I'm not a British historian and if you asked me what time period Downton Abbey takes place, I would have to guess--like, I know it's post-WW I, the beginning of the Charleston, flapper era. I would never say that it's still Victorian times (is it?), so, clearly, I cannot be trusted to notice anachronistic details, but I'm just wondering, when did eye rolling as a response come into vogue? If this was a freshman rhetorical essay, the answer would be, "Since the beginning of time, eye rolling has been one way of expressing sarcasm and dismay." But it seemed that everyone in last night's episode was responding with the eye roll, well, truly, the cook, mostly. Daisy is too naive and stupid to even think to roll her eyes, and Edna (is that her name? The least attractive sister?) lacks the irony to eye-roll, but I just noticed that others were doing this, and using words like, "sure" and "all right" which seemed too modern somehow.
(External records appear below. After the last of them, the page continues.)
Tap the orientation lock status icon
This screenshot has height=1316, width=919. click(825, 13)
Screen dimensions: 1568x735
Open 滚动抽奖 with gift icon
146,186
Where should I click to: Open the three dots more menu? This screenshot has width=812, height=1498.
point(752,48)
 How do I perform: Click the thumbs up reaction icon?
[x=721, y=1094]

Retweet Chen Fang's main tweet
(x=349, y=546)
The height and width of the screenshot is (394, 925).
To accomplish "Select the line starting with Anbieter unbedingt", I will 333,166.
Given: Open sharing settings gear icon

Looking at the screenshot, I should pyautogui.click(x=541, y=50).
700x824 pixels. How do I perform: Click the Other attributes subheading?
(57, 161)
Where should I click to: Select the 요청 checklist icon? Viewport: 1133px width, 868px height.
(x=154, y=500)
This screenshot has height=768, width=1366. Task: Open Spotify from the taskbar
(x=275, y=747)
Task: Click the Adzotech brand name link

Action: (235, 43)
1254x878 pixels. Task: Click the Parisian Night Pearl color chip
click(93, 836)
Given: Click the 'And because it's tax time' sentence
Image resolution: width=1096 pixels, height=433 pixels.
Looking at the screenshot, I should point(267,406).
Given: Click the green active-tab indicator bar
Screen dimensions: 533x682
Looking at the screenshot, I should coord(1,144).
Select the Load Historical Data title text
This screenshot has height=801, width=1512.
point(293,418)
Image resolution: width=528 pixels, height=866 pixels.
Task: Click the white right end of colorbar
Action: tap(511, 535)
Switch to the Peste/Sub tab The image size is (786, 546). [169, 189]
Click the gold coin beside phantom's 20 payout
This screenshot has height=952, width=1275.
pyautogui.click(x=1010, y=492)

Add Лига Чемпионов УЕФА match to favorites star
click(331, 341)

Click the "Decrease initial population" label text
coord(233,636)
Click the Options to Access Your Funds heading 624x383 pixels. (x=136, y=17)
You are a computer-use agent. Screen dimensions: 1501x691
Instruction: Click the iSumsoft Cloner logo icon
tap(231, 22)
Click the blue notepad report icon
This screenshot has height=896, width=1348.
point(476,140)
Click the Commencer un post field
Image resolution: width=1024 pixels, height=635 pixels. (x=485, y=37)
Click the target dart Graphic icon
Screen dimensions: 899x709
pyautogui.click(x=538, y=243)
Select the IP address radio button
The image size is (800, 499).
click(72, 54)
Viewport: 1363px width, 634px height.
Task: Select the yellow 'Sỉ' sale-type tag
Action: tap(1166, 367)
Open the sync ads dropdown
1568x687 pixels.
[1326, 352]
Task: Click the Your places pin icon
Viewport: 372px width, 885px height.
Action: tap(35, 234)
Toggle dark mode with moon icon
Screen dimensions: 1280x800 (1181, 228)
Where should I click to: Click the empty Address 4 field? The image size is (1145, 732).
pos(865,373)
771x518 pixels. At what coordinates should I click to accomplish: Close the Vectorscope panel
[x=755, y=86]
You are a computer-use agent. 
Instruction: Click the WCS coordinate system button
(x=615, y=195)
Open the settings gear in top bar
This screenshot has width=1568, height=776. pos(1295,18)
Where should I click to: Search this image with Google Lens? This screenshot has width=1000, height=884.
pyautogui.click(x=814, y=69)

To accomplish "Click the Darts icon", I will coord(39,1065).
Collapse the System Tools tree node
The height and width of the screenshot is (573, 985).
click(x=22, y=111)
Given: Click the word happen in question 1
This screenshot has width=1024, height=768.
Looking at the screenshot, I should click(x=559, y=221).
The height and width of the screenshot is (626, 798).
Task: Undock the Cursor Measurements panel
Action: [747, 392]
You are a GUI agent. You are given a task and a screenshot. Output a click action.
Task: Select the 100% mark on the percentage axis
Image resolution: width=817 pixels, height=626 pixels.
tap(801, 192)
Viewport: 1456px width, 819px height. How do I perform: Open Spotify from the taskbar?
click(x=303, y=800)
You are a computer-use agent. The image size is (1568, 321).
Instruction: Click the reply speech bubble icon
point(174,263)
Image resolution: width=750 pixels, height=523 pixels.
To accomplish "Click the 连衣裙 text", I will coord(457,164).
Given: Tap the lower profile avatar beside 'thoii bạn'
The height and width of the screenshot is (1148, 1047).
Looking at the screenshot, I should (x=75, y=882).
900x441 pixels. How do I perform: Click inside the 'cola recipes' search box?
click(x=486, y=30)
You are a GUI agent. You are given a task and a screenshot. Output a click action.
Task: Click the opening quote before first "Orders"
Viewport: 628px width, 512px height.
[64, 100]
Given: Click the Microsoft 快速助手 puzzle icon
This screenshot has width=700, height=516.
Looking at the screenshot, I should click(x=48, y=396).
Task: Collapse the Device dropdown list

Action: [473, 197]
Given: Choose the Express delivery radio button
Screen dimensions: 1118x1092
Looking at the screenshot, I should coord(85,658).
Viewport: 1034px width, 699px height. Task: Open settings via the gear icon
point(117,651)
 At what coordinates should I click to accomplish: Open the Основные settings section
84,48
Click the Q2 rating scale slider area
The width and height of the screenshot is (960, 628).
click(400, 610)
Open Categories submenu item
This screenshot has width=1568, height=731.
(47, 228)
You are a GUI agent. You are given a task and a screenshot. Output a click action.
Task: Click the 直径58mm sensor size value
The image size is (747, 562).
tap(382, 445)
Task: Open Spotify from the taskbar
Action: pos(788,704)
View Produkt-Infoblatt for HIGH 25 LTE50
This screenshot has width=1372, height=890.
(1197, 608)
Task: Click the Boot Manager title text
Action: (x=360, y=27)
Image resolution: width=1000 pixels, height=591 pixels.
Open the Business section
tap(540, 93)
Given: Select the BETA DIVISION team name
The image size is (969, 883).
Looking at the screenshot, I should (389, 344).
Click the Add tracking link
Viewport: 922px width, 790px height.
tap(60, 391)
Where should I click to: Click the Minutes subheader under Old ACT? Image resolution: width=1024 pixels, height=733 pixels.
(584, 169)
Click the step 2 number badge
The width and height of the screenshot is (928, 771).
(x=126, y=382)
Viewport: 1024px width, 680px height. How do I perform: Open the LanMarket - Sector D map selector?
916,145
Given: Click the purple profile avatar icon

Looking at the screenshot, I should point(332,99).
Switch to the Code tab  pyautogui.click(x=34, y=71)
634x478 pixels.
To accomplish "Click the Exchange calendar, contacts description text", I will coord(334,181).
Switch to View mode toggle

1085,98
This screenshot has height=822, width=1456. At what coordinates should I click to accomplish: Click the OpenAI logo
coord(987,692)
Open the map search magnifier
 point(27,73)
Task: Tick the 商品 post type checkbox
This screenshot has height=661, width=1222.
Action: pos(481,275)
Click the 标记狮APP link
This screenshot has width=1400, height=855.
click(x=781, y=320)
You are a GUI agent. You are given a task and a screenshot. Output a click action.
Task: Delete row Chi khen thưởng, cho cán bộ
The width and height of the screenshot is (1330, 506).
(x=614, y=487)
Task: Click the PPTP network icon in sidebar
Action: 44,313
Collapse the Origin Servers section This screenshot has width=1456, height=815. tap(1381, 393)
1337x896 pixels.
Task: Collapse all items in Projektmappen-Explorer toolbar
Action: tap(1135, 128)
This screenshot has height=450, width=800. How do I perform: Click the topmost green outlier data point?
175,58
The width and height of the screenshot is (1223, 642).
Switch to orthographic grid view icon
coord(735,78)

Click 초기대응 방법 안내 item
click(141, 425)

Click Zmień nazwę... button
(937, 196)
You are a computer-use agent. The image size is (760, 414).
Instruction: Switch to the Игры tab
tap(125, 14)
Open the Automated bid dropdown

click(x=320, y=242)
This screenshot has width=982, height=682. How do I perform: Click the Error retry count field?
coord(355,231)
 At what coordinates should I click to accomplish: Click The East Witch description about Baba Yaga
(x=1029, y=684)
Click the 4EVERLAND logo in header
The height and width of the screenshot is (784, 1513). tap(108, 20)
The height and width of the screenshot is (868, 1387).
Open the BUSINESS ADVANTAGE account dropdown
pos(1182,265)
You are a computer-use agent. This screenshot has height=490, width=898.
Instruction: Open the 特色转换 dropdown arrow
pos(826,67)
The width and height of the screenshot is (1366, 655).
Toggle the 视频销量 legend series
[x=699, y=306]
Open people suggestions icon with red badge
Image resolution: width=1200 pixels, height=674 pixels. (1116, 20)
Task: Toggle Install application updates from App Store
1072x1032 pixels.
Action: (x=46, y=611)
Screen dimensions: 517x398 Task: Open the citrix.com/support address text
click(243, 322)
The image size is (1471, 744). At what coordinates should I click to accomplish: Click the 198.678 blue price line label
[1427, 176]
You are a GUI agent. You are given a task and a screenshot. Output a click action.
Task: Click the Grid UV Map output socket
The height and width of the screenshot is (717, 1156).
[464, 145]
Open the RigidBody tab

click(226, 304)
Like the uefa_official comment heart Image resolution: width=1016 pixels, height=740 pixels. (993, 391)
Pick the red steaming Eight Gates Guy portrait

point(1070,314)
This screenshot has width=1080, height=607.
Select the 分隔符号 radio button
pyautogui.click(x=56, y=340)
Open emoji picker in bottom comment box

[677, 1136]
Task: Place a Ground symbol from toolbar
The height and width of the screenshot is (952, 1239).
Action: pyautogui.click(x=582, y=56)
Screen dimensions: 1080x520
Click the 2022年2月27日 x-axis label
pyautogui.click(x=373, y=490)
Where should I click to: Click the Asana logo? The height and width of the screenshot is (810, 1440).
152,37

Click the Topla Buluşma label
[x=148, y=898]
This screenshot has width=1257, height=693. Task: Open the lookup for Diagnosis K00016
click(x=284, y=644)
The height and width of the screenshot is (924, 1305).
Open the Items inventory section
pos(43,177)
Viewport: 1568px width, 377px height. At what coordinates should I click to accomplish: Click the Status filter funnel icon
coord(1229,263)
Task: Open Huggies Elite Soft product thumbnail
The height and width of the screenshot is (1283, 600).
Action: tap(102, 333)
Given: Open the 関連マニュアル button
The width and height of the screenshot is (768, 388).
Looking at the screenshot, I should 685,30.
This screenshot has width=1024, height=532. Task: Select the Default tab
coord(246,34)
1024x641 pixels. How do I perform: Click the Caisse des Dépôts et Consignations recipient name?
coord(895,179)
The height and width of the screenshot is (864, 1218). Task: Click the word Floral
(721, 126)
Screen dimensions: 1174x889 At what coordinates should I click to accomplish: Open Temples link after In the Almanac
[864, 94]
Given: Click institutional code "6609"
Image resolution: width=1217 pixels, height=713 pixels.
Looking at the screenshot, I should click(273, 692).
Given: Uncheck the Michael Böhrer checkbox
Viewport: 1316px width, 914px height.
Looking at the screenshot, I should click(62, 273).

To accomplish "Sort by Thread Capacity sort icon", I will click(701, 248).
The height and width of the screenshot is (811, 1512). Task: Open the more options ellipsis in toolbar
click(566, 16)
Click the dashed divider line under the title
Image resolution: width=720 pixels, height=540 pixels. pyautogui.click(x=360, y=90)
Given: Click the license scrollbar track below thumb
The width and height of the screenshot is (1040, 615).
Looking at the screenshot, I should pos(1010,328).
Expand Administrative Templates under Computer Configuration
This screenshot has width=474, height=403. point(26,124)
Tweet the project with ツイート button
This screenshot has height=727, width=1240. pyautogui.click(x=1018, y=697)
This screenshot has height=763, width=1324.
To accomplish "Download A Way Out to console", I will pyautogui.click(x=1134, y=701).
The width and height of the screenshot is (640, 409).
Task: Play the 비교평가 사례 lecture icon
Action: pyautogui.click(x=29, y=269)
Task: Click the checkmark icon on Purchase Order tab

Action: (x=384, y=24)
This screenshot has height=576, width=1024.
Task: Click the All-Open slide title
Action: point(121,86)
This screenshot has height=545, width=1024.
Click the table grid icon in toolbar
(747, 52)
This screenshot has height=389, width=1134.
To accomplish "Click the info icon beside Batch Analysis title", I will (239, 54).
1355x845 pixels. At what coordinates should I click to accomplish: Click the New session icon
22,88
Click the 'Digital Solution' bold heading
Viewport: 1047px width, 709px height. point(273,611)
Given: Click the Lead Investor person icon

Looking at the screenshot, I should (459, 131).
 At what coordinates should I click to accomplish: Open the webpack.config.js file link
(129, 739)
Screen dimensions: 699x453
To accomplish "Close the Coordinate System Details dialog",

Aside from this, the episode had many uninteresting side stories--I couldn't tell you which one was the least interesting--perhaps the new maid in cahoots with the conniving butler--and there were a few times where what happened was a little too convenient (Lady Crawley happening to overhear Nanny Bumpo speak a racial slur to the young "half-breed" baby; that one lad running into Anna and that pretty visitor slumming it at the dance hall, same pretty visitor being able to change into a maid's uniform in fourteen seconds and change back again). But still, but still. It's better than any episode of NCIS or CNIS or Law and Order or Two and a Half Men, for Christ's sake. For the sets and costumes alone and Maggie Smith's sometimes weak, sometimes pithy one liners, I'll continue to watch.

Comments

Popular posts from this blog

Candyman: Race, Class, Sexuality, Gender, and Disability

Short story by Lauren Groff, "At the Round Earth's Imagined Corners"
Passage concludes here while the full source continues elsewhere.